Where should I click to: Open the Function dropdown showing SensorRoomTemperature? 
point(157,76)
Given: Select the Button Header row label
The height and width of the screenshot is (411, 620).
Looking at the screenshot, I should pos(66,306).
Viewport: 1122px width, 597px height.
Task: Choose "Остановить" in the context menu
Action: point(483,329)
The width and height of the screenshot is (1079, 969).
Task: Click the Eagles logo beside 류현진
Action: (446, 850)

──────

» **GIVEN INSTRUCTION**
Collect every line of the records that contains the string "height", treating uppercase and lowercase letters as different.

» **EXERCISE RESPONSE**
The height and width of the screenshot is (411, 620).
Viewport: 1122px width, 597px height.
The width and height of the screenshot is (1079, 969).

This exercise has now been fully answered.